Feridun Zaimoglus »Kanak Sprak« ist Kultliteratur, Zé do Rocks »Deutsch gutt sonst Geld zurück« ist lustig, aber auf der Straße macht mich »Ich geh Tengelmann«, »Ich mach disch Krankenhaus« und »Ich weiß, wo dein Haus wohnt« krank. Ich will nicht, dass meine Töchter »Kannst du Fleischwurst« sagen. Sie sollen es noch nicht einmal denken.

Natürlich bin ich dafür verantwortlich, dass sie einen arabischen Namen tragen, aber das ist kein Grund, mit Sätzen der Gattung Subjekt-Prädikat-Beleidigung-Alder zu kommunizieren. Was ist denn an Subjekt-Prädikat-Objekt so schwer? Wobei: »Kann« ist Prädikat, »Du« ist Subjekt, und »Fleischwurst« ist Objekt. Da stimmt was nicht.

Vielleicht erkenne ich nur die Zeichen der Zeit nicht. Kürzlich wollte ich auf Facebook meinem Profil die Sprachkenntnisse Deutsch, Englisch, Französisch, Feuilletonistisch und Obszön hinzufügen, aber das akzeptierten Mark Zuckerbergs Vasallen nicht. Sollte ich es mal mit Fleischwurst versuchen?
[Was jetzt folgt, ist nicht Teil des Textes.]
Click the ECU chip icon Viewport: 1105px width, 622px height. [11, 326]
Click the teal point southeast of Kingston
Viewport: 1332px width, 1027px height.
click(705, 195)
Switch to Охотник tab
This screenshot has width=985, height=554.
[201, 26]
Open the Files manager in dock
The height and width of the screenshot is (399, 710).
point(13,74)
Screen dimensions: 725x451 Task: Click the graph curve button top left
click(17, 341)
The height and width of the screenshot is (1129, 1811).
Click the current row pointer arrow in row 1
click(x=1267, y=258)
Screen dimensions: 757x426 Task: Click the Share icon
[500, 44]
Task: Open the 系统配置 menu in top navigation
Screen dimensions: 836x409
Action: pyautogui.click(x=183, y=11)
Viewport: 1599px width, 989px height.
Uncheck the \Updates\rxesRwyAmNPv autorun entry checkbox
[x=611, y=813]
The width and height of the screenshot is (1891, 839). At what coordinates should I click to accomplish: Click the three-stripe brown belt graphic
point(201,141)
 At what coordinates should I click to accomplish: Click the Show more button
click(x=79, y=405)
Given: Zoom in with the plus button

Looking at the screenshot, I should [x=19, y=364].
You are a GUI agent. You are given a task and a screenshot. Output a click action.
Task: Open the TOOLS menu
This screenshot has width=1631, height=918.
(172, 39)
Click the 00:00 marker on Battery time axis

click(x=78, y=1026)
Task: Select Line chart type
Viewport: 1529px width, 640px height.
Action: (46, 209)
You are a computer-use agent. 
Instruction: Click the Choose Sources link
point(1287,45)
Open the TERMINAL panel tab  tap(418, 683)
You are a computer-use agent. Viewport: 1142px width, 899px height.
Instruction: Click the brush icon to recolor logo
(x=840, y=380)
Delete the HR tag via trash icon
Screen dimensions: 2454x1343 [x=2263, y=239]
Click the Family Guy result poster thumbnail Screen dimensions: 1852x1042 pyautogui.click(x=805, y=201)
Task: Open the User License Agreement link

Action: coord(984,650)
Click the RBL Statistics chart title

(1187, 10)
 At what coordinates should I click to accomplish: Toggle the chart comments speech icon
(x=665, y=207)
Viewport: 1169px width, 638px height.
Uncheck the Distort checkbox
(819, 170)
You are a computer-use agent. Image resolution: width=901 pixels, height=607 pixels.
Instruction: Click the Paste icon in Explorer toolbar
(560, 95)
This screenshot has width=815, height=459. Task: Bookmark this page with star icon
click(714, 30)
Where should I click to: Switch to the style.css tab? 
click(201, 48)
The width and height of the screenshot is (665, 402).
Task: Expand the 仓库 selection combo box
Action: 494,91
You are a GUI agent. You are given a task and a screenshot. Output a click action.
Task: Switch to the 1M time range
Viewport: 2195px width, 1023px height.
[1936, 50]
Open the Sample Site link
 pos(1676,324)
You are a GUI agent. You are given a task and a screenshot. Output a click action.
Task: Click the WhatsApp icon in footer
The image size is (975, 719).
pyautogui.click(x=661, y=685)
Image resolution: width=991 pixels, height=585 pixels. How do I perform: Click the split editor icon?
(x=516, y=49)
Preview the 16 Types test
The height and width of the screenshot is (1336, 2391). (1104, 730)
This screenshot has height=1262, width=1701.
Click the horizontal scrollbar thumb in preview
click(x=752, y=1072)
Die Wahrheit ist: Wahrscheinlich könnte auch ich beruflich von Kenntnissen in Fleischwurst profitieren. Dieser Tage erhielt ich eine Einladung der Heinrich Nölke GmbH & Co. KG zum Pressegespräch. Man wollte mir »den umfänglichen Markenrelaunch der Nr. 1 im Markt für Geflügelwurst vorstellen. Die Premium-Geflügelwurstmarke ,Gutfried' soll bei den Kunden durch neues Design, neue Werbung und neue Produkte noch mehr Lust auf Geschmack machen.« Als Kulturredakteur schreibe ich zwar gern lange Schinken, bin zuweilen eine beleidigte Leberwurst, fühle mich aber ansonsten in diesem Themenumfeld deplatziert wie eine Scheibe Speck auf dem Gemüseteller.

Kann ich Fleischwurst? Nein, bisher kann ich nur Kolumne. Aber ich sollte es wohl lernen.